Tan described the “clear, outright betrayal” that she felt at the outcome. She said, “It angers my knowing that they are deliberately stopping justice and ignoring millions of lives being impacted today.”
One bright spot was a move by Scotland’s First Minister Nicola Sturgeon, who made it possible for the summit to be a success. Sturgeon announced that Scotland would donate 1 million pounds from the Climate Justice Fund to damage and loss, and challenged other leaders to do so. Singh stated that “Nobody wanted talk about it.” Singh said that she broke the taboo and everyone started talking about it.
Although the fund’s size is small and not nearly enough to meet the needs, it helped get the ball rolling, Huq stated. He met with Sturgeon one on one during the summit. He said that “She gets” it. “She is clear in saying that this is reparations. This is not charity. It’s not giving to the poor because we feel bad about them. It is about redressing the wrongs done and challenging other leaders. “The challenge remains, even though nobody has stepped forward yet.”
2022: Loss and damage at the forefront
Campaigners for loss and damages financing hope that the fund Sturgeon started will grow in popularity this year as more countries show interest in tackling the problem. The EU as a bloc sided with the US at COP26. However, progressive leaders from Germany (Danish, Sweden, Ireland) want to explore the possibilities.
Now activists are planning for next summit, which will take place in Sharm-el-Sheikh in Egypt in November.
Anderson stated that “Looking ahead at COP27 Egypt, the fight will not stop.” Anderson stated that the Global South’s women, girls, and indigenous communities, which are being hardest hit by a crisis that they did not cause, will not allow this issue to go unresolved.
Singh stated that it is important that the next summit be held in Africa. Singh said, “It’s the COP of the vulnerable persons, and you can’t not talk about the most pressing issues for vulnerable people.”
Imagine what a funding mechanism should look like to push loss and damage forward at COP27. This requires engaging with governments that are likely to resist. Singh suggests that rich countries argue that their citizens haven’t instructed them to fight for loss or damage. They use this as a reason not to do it. He said, “We would like them to engage with us and say, Go and get the mandate.”
This is particularly important for the US. Singh stated that the problem with the US isn’t inaction, but disincentive to others to act. “Many countries hide behind USA — Australia Canada Japan. Everyone will follow the US’ lead if they move. He said that it was time for Americans to hold their governments accountable for delaying and denying climate action.
Tan stated that although she doesn’t trust the leaders in developed countries, she believes in the people in those countries who are standing with the Global South and the global youth movement. She said, “It is through people that changes will be made.”
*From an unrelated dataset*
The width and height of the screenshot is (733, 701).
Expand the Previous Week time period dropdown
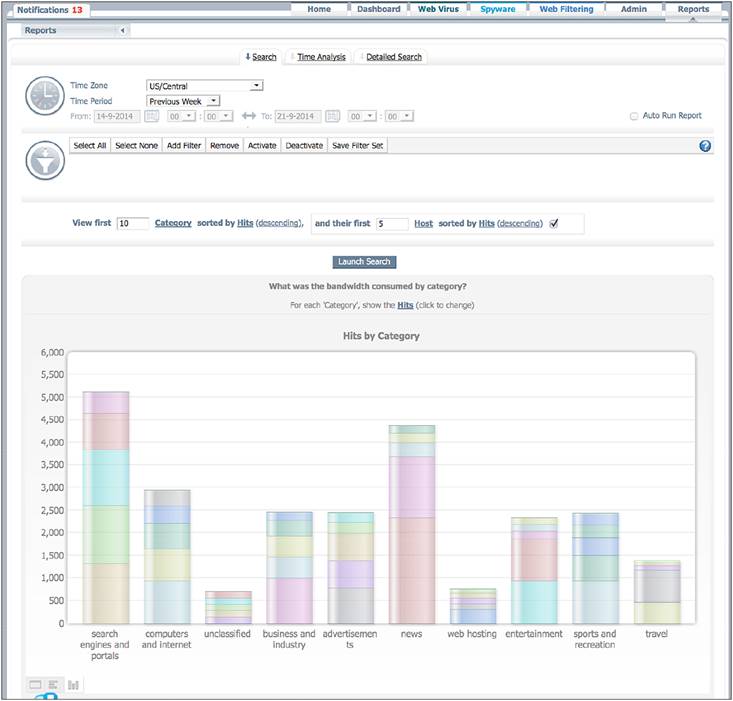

Anderson pointed to the marches at the summit that brought thousands to the streets demanding that world leaders admit the devastating effects of the climate crisis on communities in South Asia. She said, “Governments really felt that stress.”
Baluch recommends that anyone who wants to help the fight against loss and damage to learn more about what’s going on around the globe. He stated, “It is impossible to feel the pain and suffering of the people impacted, but you can know about the people.”
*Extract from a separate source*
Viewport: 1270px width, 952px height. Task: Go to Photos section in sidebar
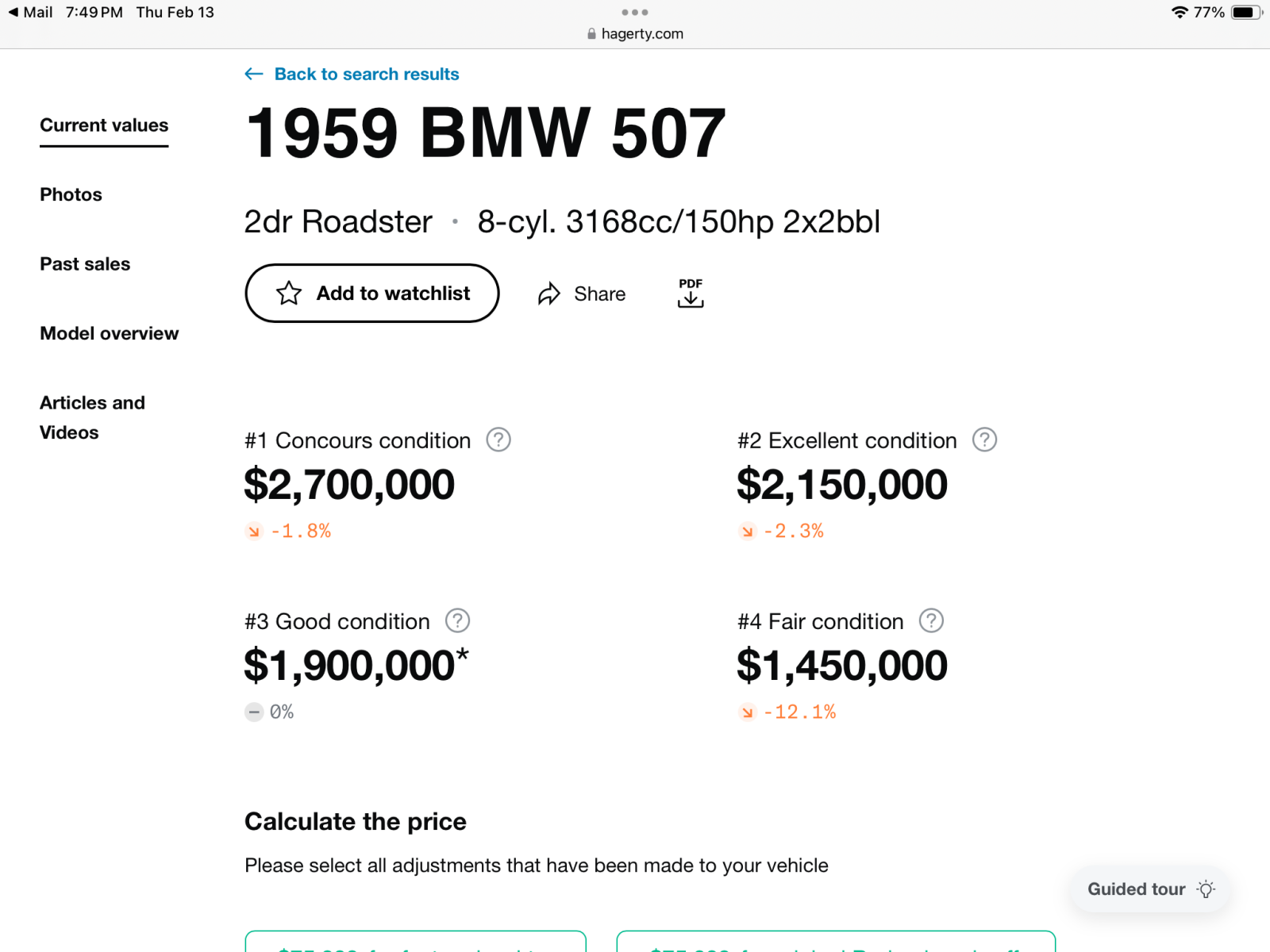click(71, 194)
Grace, however, stated that she has faith — “too many faith, to be exact”) — that countries will succeed and reach their goals. She said that she believes that the world will fulfill its promises if there is proper collaboration and listening to frontline communities. “I won’t lie to myself and say it will be easy … but as we like to say: ‘small steps to achieve climate justice.'”
Naomi Antonino from CNET created the photo illustration at top of this story.